Не решаюсь приближаться к телам
— Ополоумела? — дракона аж передёргивает. — Они отравлены! Подойди, взгляни же, на их телах нет ни ран, ни признаков магического истощения. Их отравили, Оля!
Грубый тон меня отрезвляет.
Я вожу глазами по притихшей, скучковавшейся неподалёку нашего дома толпе и выхватываю застывшего каменным истуканом Минка.
— Ты несёшь бред! Натравливаешь на меня людей, Клинвар! — вернувшись к изучению своего собеседника, я хмурюсь. — Я жива, моя дочь тоже, ты жив и Дэйвар. Остальные, кто ел жареную картошку, как видишь, тоже! Энлии… — невольно голос надламывается. — Она вообще её не ела! Её не было вчера с нами за столом!
— Она могла есть её у Гира. Ведь именно у него мы их и нашли! Мёртвыми! — рявкает, аж уши закладывает.
А что Энлии могла делать у Гиральфа-то?
Ерунда какая-то. Эльфийка первой подняла волну, что Густэр отравитель и предатель. Она выдвинула версию об отравленном масле и прочей провизии. Да не стала бы она есть жареную картошку, приготовленную на масле, привезённом старостой.
Нет уж, делать из меня убийцу я не позволю:
— Моя картошка здесь ни при чём! Лучше подумай о том, что среди нас есть убийца! Минк жив! Все живы! Что-то в твоей версии не стыкуется, Клинвар. Я не знаю… кто их убил, но ты должен его найти и наказать!
Дурное предчувствие снова подкрадывается ко мне на мягких лапах. Я совсем не думаю, что в случившейся трагедии есть хоть толика моей вины, но отчего-то начинаю считать, что меня кто-то подставляет.

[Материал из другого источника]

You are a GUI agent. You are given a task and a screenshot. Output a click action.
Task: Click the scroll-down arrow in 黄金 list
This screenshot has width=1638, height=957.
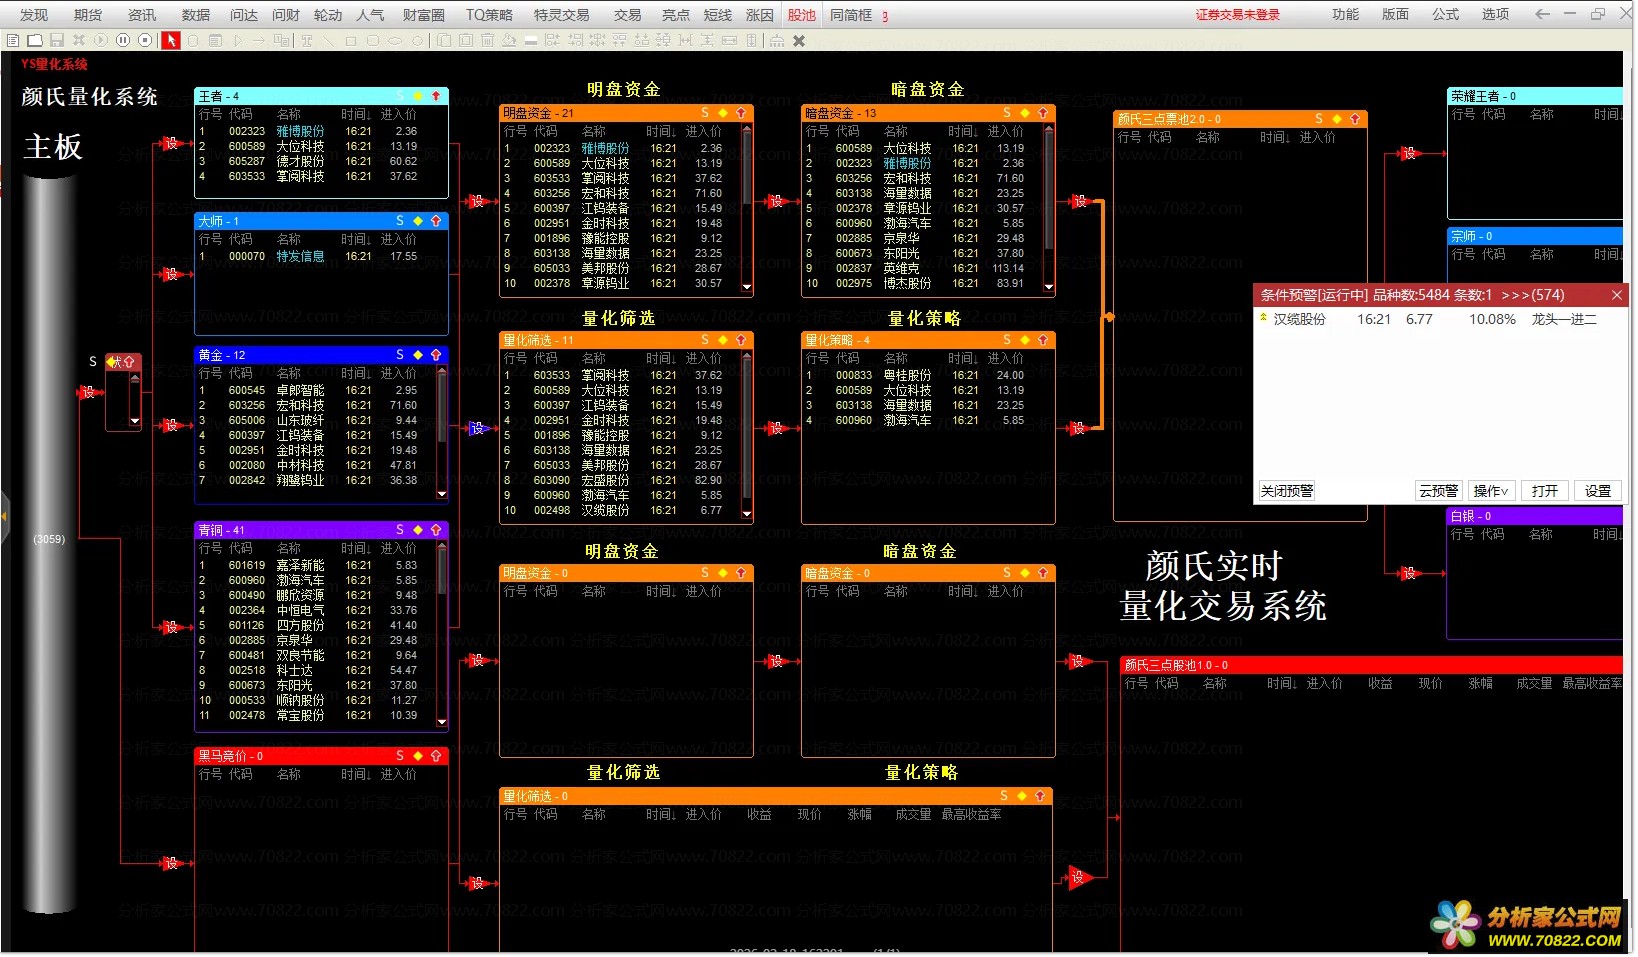tap(442, 494)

Очень "вовремя" всё происходит. Энлии говорит о прошлом Владыке и предателе-Густэре. Клинвар поддерживает её бредни. Поочерёдно они разгоняют версию об отравленном масле, а утром находятся два мертвеца. Две жертвы моей стряпни.
Это заговор! Кто-то хочет меня подставить и выставить виноватой в том, чего я никак не могла сделать!
Немногим раньше, чем я успеваю заподозрить в убийствах Клинвара и обвинить именно его, край тёмной ткани приходит в движение, а мой крик сотрясает округу.